Bloomsbury
One Last Word, Wisdom from the Harlem Renaissance
Nikki Grimes
Bloomsbury Children’s Books, 120 pp., $18.99; ages 9 and up
The primary influence on Grimes’ own poetry was the work of the great Harlem Renaissance poets, including Langston Hughes, Paul Laurence Dunbar, Jean Toomer and Ohio-born Clara Ann Thompson. Here Grimes gathers poems by them and others, then responds with a form called the Golden Shovel: Taking key words from the original poem, she creates a new one. The Harlem Renaissance, she writes, was a time “when poetry burst like a dam / and a river of wisdom-words / rushed through the streets / I call home.” Biographies of each of the poets, and artwork by stellar contemporary African-American illustrators, make the book both a moving tribute and a fresh, inspiring collection. Grade: A
Dial
Short
Holly Goldberg Sloan
Dial Books for Young Readers, 304 pp., $16.99; ages 8-12
Julia is so small she can crawl through the dog door. Her size worries her parents, and their worry worries her. Come summer, Julia’s mother enrolls her in a local theater production of “The Wizard of Oz.” Cast as a Munchkin, Julia begins to realize that stature is indeed relative. She befriends an actress with dwarfism, shares her grief over her dead dog with an elderly costumer, and flies, literally and emotionally, as a winged monkey. Laugh-out-loud funny, “Short” is a wonderful look at how context affects identity. “I grew this summer,” Julia muses. “Not on the outside, but on the inside. And that’s the only place where growing really matters.” Grade: A
Little, Brown
Stef Soto, Taco Queen
Jennifer Torres
Little, Brown, 166 pp., $16.99; ages 8-12
Estefania’s Papi owns a food truck, the Tia Perla. Proud as she is Betgaranti of the food he sells and how hard he works, Stef wishes he and Mami would quit being so protective and let her experience the same independence as the rest of her seventh-grade classmates.
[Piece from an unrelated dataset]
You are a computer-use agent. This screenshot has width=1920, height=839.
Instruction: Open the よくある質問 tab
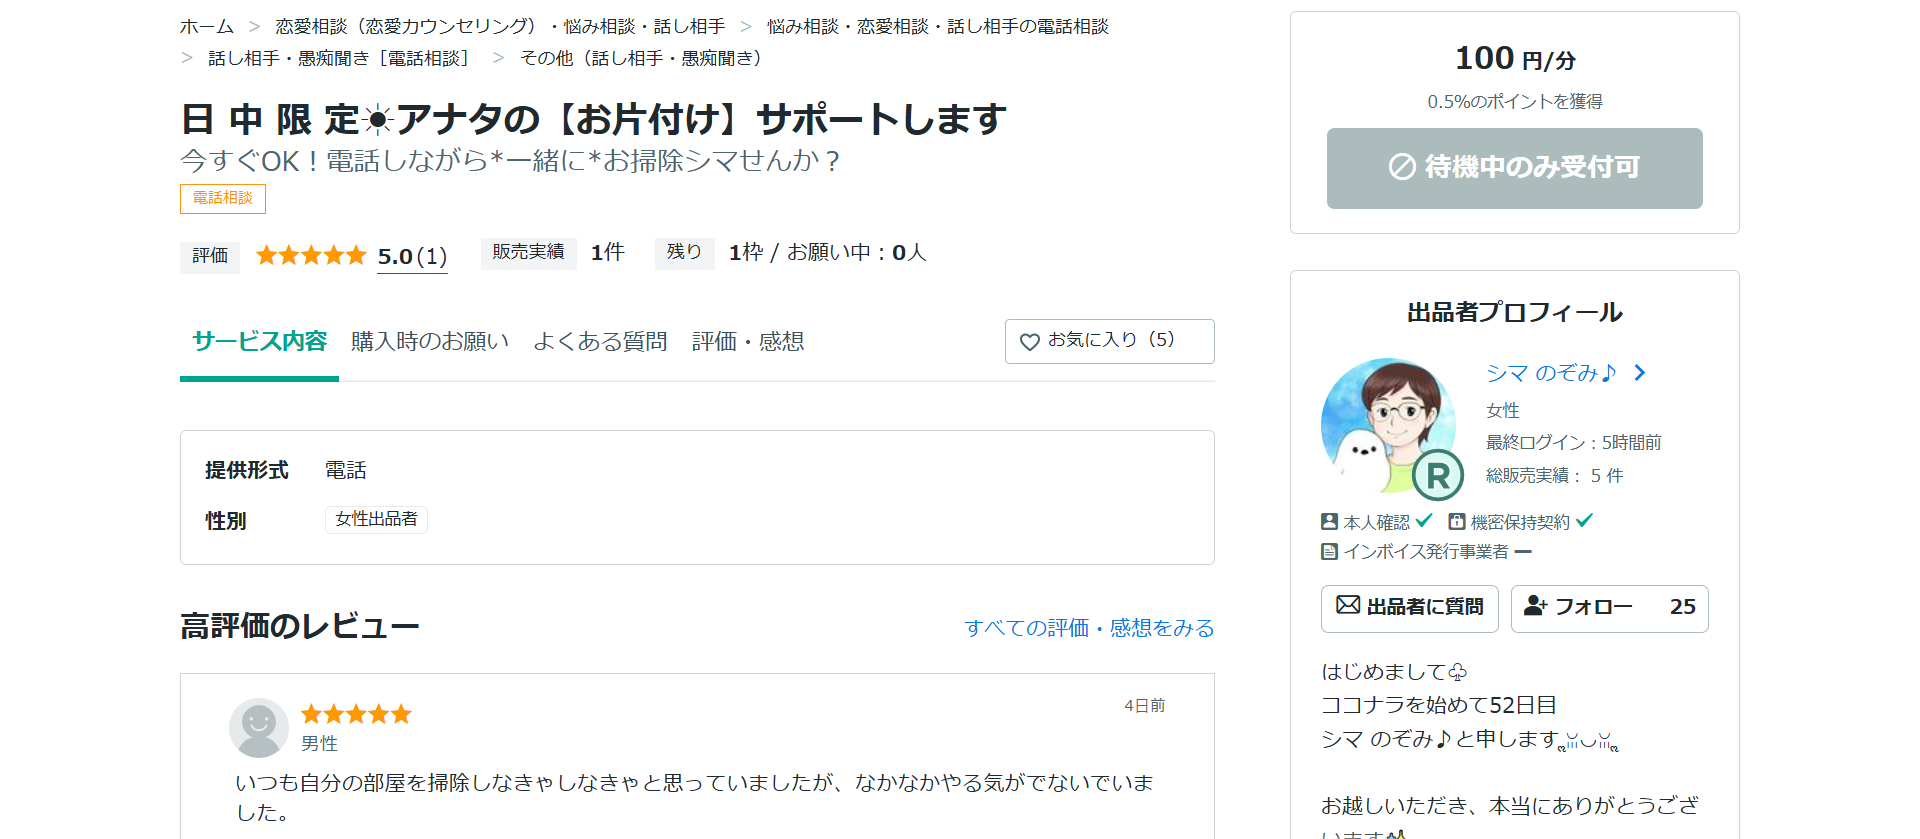click(600, 342)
When she and her best friend win tickets to a rock concert, her parents refuse to let her go. Stef, broken-hearted and furious, works the taco truck instead, only to have an experience that, first, makes her the envy of the school, then gets her into deep trouble. This gentle story about family is rich with Spanish phrases and delicious descriptions of food. Orale! Grade: B
Roaring Brook Press
Undefeated: Jim Thorpe and the Carlisle Indian School Football Team
Steve Sheinkin
Roaring Brook Press, 280 pp., $19.99; ages 9 and up
Sheinkin, author of “Bomb” and “Most Dangerous,” can make the past as suspenseful as any thriller, as compelling as any character-driven novel. Here he traces both the notorious history of the Indian School and the evolution of football, by focusing on the great athlete (and by all accounts, wonderful human being) Jim Thorpe. Thorpe, who grew up in the Dakotas, was shipped off to the Pennsylvania school, where an unknown, chain-smoking Pop Warner happened to be the track and football coach. Despite continuous discrimination, Thorpe had an astonishing athletic career that included – though he was not an acknowledged American citizen – two Olympic gold medals. Nonfiction is rarely more entertaining or illuminating. Grade: A+
Dial
See You in the Cosmos
Jack Cheng
Dial Books for Young Readers, 320 pp., $16.99; ages 10 and up
Whether you like this book depends on how you feel about the stream-of-consciousness voice of the narrator, Alex. Like the hero of “The Curious Incident of the Dog in the Night-Time,” Alex is a brilliant boy baffled by much of human interaction. Carl Sagan is his idol (as well as the name of his dog), and Alex records his every (every) thought on an iPod he plans to send off to aliens. Adults (many adults) help in his unlikely quest to find his father. He, in turn, helps get their messy lives in order. The ending is moving, but for this reader, exhausted by Alex’s unfiltered thoughts, it was too little, too late. Grade: C+
Springstubb is a critic in Cleveland Heights.